By the time the car pulled through the Surrey gates, the sun had given up entirely. The house was lit from within, every window glowing gold against the dark of Winter. The grounds were quiet. The Dobermans at the gatehouse had been joined by Fergus earlier that day, according to Gregor's patrol log, and one of them was now apparently answering to commands delivered in a frequency only Yorkshire terriers could produce.

I stepped through the front doors and handed my coat to the guard on duty. The house wrapped around me in the usual scents, but underneath all of it, was the sweetest champagne mixed with the depth of storm clouds.

Home.

I followed Maeve's voice to the den and stopped in the doorway.

She was on the sofa with her legs tucked under her, the phone pressed to her ear. Mac was asleep beside her. Fergus was curled into a tight, sweater-clad circle on her feet, having apparently decided that foot-warming was now part of his operational mandate.

"Mary, I know." Maeve's voice was soft and tired. "I miss you too."

I heard the faint, muffled sound of her sister crying on the other end of the line. Boston seemed like the right decision. She craved distance, security, a university with a name that meant something, but distance was distance, and Mary was about to turn nineteen and alone in a country where she couldn't legally drink and everyone pronounced her fake name wrong.

"You're in Boston for a reason," Maeve said. "You're safe there."

“I'm trying to find a university to transfer to in England.” Mary's voice filtered through the phone, thick with tears. “I just want to be near you. Near Mac. Near everyone.”

"We'll talk about it.
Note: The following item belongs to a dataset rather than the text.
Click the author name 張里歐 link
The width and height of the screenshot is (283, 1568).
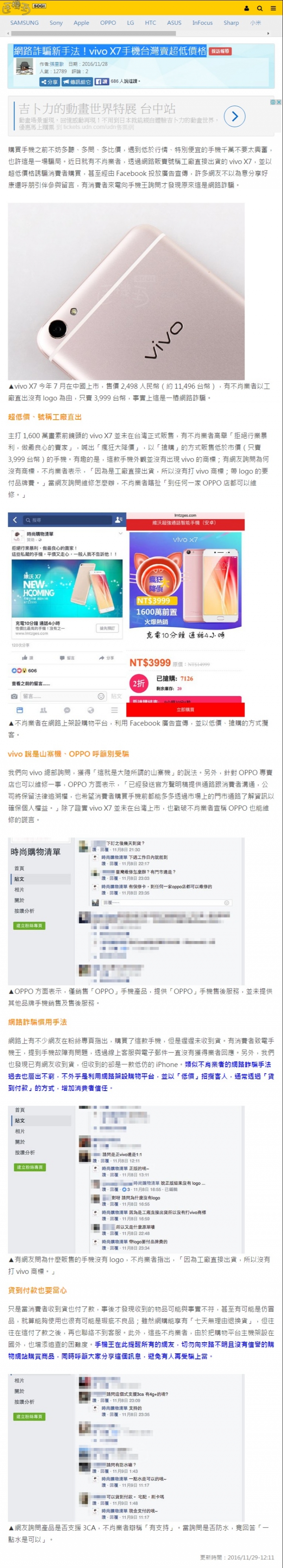(56, 64)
Give it a little more time." Maeve pressed her fingers to her temple. "I love you."

She ended the call and let the phone drop onto the cushion beside her. "She's so lonely," she said to the room at large.
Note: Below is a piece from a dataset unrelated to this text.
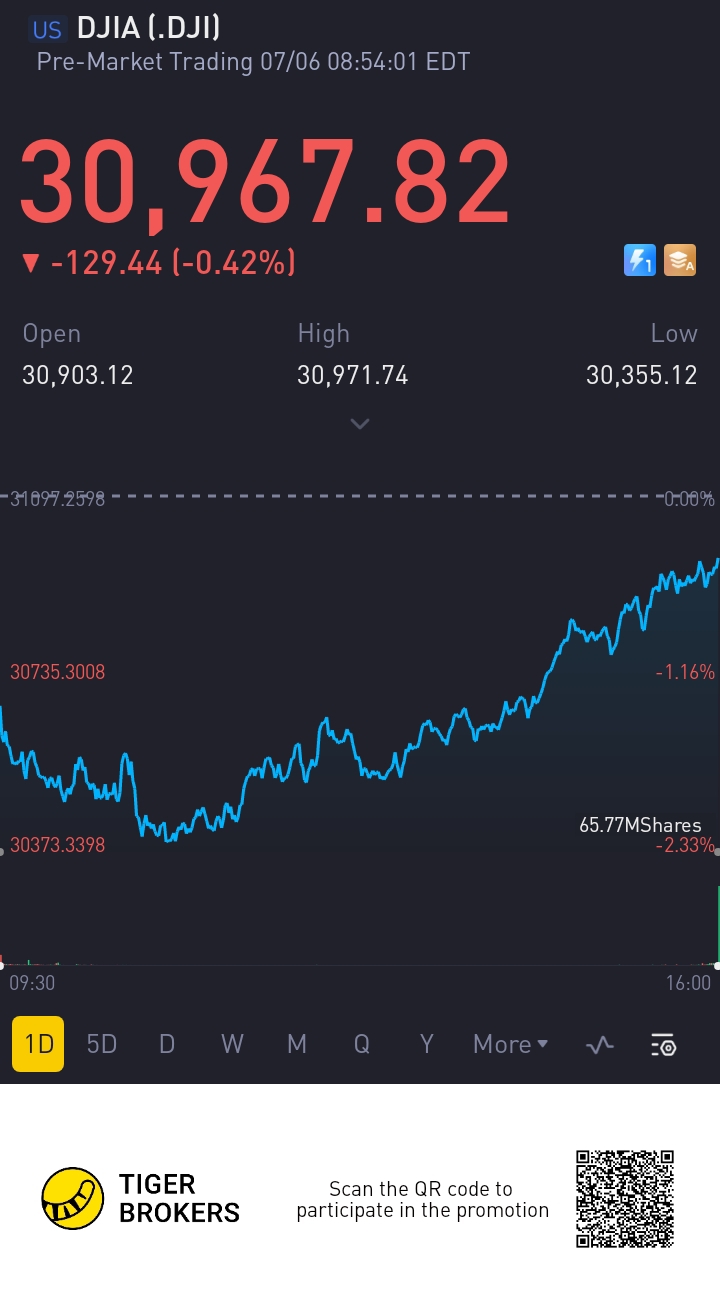Viewport: 720px width, 1314px height.
Task: Tap the blue lightning bolt icon
Action: point(640,260)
Fergus opened one eye, assessed the emotional climate, and closed it again.

I stepped into the doorway. Maeve looked up, and the worry on her face didn't vanish but it changed. Her smile was the same one she'd given me from the altar in Las Vegas. Brilliant and slightly surprised, as if she still wasn't entirely convinced I'd show up.

She started to rise, but Mac made a small waking sound from the bassinet.

Maeve froze halfway between sitting and standing, caught between two gravitational pulls.

"Go on," she said. "He missed you too. Demanding little person. No idea where he gets it."

I crossed the room. Every part of me wanted Maeve in my arms, her scent in my lungs, the steady rhythm of her pulse against my mouth. But Mac had opened his eyes, dark and unfocused, and his fist was already waving, issuing commands and expecting compliance.

My son.

The words still had the power to stop me mid-stride.